Après les manifestations de l’air, ce sont les eaux vives de la rivière et ses algues qui sont convoquées. Les corps deviennent ondoyants et le ton rappelle volontiers celui de l’amant du Cantique des cantiques. De fait, c’est tout le poème qui peut être lu comme un commentaire païen au Livre ! Lire ici les chants XXXXVII (Ce dieu a mille bras et d’infinis jambages…) ou LVIII (Les mythologies nous retenaient…).
Voilà qui peut sembler sacrilège. Mais il ne faut pas s’y tromper : il s’agit ici pour l’auteur de retraverser par la poésie le double héritage gréco-latin et judéo-chrétien.
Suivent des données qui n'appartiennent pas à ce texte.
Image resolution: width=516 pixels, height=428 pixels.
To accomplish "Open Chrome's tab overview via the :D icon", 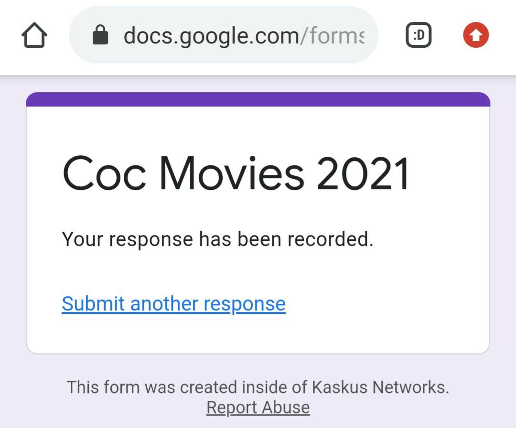I will coord(418,35).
Ce n’est pas rien ! Écoutez donc : « Dormir, enclin à toute alliance des murs restitués, tout tropisme vers tes fragrances, toute aimantation vers tes langueurs animées ou muettes, tes courants artésiens (chant VI) » ou encore : « Parfois, enivrés de Lui ; nous croyions apercevoir des cohortes lascives d’anges enlacés au sexe indistinct… » (chant XXX).
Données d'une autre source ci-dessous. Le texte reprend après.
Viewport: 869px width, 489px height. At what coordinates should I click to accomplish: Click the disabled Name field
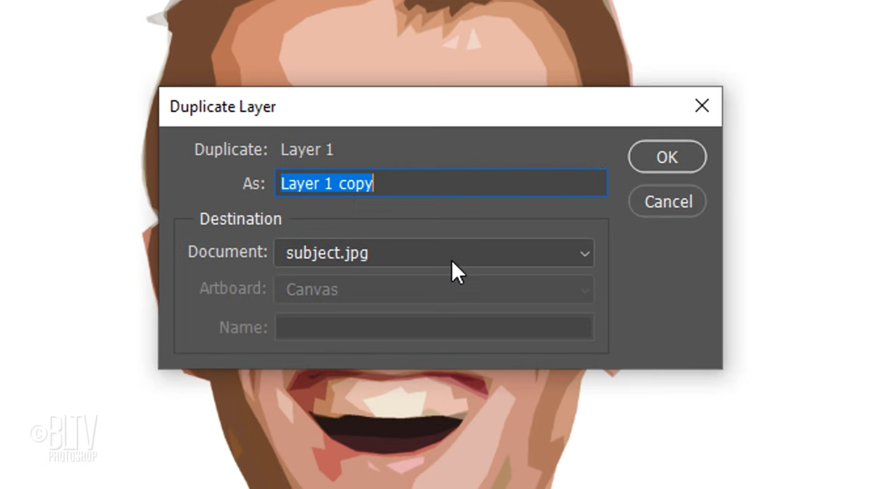[435, 327]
Cette surabondance d’images baroques, de prosopopées, de chiasmes, d’allégories peut surprendre le lecteur contemporain habitué à une poésie minérale, désincarné. Ici c’est tout l’opposé. D’où ce décalage temporel, cette impression de lire un poème huysmanien à rebrousse-poil des poncifs postmodernes. L’auteur se serait-il trompé d’époque ? Ou de style ? Certains lecteurs pourraient le penser. En vérité, l’auteur prend acte de ce que tout le monde sait : la fin d’une époque ; d’une littérature qui l’a interprétée et du temps qui revient sur lui-même pour se réengendrer. A cet égard les derniers vers, teintés d’un messianisme qui évoque déjà l’Adolescent de Charleville sont éloquents :
« Quand seront proclamées à nouveau les noces de l’infime avec l’extrême
Quand – de tes visages transfigurés – naîtront d’autres visages et de ces chants
d’autres chants
Quand…
Où la Femme générique et souveraine romprait tous les silences.
A bon entendeur, salut !
Fulvio Caccia
Fulvio Caccia, né le 10 janvier 1952 à Florence, en Italie, est un écrivain italien contemporain, poète, nouvelliste et essayiste. Il vit trente ans au Canada, avant de s’installer à Paris en 1988. Poète, romancier, essayiste, il publie cinq recueils de poésie parmi lesquels Irpinia (Guernica, 1983), Scirocco (Triptyque, 1985), Aknos (Guernica, 1994, Prix du Gouverneur-général du Canada) et La chasse spirituelle (le Noroît, 2005). En 1994, il publie Golden Eighties, un recueil de nouvelles (Montréal, Balzac) et en 1997 La république métis (Balzac), une réflexion sur les rapports entre culture, politique et mondialisation. Il se consacre aussi au roman. La ligne gothique (2004), La coïncidence (2005) et Le secret, publié à l’automne 2006 chez Triptyque (Montréal) forment une trilogie qui interroge les ressorts de la fiction. Fulvio Caccia est conseiller à la direction d’EuroCanada, revue de littérature et de politique en ligne. Il a publié aussi, avec Bruno Ramirez et Lamberto Tassinari, La transculture et viceversa (Triptyque, Montréal 2010), Italie et Autres Voyages (le Noroît, Montréal / Bruno Doucey, Paris 2010 ou encore, La diversité culturelle. Vers l’Etat-culture (Laborintus éditions, 2018).